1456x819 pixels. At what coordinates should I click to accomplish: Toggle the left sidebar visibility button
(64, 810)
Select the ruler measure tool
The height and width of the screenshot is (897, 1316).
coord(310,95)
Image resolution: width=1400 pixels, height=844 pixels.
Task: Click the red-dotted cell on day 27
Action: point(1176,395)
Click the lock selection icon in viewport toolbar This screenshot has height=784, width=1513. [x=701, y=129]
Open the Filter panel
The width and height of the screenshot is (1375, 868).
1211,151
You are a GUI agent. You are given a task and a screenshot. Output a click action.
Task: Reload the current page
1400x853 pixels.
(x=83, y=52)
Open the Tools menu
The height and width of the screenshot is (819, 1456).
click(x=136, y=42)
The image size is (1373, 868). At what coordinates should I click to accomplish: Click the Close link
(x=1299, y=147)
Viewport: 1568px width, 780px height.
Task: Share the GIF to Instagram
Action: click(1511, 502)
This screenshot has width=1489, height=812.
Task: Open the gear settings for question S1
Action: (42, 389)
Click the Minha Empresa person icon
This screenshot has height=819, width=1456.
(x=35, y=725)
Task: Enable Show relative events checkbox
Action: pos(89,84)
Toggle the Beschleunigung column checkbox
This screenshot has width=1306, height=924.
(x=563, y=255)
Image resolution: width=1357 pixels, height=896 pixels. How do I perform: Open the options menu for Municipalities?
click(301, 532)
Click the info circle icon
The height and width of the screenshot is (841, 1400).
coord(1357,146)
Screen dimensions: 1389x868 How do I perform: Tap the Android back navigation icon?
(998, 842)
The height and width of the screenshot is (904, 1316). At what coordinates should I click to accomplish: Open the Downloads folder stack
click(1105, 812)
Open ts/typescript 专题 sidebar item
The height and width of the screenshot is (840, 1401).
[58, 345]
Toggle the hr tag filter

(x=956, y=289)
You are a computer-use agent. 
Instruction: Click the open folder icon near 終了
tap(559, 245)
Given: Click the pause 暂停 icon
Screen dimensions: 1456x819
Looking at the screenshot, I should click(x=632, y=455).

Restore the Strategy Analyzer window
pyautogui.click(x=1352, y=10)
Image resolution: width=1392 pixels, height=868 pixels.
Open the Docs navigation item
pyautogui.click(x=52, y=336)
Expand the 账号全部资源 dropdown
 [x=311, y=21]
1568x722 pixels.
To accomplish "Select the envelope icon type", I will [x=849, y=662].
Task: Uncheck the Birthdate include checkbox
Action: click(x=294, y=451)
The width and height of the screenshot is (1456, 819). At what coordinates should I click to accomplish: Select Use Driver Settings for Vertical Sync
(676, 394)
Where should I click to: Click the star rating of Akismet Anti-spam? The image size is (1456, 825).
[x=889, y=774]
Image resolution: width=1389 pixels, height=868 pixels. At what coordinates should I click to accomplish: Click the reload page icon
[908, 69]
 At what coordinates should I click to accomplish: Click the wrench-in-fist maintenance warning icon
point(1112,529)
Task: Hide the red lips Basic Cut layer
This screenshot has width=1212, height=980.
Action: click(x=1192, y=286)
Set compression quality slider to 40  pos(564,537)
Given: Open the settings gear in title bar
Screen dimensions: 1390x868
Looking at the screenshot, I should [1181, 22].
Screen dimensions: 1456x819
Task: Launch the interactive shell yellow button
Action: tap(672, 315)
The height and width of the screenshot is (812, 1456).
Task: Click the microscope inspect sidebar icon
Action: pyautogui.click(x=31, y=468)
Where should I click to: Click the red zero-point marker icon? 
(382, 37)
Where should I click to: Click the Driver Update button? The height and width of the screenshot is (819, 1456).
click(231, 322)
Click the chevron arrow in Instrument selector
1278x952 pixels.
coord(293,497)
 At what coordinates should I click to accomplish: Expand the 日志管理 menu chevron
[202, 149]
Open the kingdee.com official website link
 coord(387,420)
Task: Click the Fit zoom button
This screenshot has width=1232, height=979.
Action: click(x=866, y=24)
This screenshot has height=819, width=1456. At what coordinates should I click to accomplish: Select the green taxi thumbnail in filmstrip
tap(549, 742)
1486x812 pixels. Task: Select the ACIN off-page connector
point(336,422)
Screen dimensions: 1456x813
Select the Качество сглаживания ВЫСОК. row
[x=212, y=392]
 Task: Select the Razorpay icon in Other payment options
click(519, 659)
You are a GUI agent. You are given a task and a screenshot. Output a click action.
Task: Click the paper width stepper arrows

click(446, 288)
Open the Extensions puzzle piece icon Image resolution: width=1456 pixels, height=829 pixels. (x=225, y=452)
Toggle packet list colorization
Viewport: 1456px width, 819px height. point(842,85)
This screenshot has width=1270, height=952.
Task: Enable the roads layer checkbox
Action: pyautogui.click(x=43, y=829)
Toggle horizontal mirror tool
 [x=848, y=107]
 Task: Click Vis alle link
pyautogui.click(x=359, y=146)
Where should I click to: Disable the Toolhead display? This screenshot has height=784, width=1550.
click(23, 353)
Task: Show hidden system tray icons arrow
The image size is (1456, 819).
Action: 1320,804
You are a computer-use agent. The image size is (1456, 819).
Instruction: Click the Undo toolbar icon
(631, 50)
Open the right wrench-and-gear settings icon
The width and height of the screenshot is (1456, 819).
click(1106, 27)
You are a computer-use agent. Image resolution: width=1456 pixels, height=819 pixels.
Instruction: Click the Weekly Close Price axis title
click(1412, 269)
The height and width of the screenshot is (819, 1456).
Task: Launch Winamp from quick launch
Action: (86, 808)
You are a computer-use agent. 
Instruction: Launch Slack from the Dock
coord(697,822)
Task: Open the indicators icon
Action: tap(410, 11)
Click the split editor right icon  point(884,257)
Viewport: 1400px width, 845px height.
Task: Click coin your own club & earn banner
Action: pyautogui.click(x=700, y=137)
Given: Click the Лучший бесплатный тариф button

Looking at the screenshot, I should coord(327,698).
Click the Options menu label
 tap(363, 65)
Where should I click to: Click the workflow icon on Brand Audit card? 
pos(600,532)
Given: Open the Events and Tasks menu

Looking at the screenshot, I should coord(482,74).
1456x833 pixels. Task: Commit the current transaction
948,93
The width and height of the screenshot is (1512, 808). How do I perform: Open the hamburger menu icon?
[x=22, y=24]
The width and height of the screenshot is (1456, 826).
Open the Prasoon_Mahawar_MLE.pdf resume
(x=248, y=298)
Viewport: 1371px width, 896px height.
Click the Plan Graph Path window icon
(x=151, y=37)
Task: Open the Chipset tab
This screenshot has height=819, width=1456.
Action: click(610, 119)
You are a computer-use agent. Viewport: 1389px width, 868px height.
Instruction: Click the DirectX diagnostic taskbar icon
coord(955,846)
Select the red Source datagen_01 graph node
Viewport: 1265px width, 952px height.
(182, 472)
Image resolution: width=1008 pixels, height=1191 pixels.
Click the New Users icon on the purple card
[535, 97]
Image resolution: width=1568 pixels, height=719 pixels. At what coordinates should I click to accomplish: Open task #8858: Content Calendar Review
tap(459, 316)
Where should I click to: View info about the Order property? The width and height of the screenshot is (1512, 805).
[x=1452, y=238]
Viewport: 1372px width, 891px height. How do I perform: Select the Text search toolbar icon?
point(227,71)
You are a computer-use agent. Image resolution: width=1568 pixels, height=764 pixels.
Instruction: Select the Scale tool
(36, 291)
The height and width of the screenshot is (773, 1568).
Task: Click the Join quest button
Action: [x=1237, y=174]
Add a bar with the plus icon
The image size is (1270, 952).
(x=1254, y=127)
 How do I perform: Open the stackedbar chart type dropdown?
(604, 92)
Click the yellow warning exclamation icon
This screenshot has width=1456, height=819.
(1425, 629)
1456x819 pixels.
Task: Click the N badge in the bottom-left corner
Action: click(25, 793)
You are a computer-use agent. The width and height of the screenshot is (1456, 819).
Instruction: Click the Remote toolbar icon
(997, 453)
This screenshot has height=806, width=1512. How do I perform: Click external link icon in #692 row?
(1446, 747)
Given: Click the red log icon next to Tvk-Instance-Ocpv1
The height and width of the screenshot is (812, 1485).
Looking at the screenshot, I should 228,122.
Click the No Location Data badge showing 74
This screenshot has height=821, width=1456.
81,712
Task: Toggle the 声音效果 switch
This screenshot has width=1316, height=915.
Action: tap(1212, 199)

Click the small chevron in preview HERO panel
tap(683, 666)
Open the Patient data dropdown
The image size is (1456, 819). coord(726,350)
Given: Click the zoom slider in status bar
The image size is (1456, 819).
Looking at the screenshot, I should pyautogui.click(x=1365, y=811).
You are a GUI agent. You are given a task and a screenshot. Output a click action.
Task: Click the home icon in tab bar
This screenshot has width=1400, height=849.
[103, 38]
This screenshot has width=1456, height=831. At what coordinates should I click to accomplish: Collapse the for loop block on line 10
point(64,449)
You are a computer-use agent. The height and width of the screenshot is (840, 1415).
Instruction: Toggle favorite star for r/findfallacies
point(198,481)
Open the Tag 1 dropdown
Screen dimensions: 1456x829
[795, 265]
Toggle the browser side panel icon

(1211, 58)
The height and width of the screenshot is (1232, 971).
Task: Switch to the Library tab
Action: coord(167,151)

---

» Problem requirements
Say, as a single number and nothing more, how many lines of the entries contain the word "slider".

» Solution
2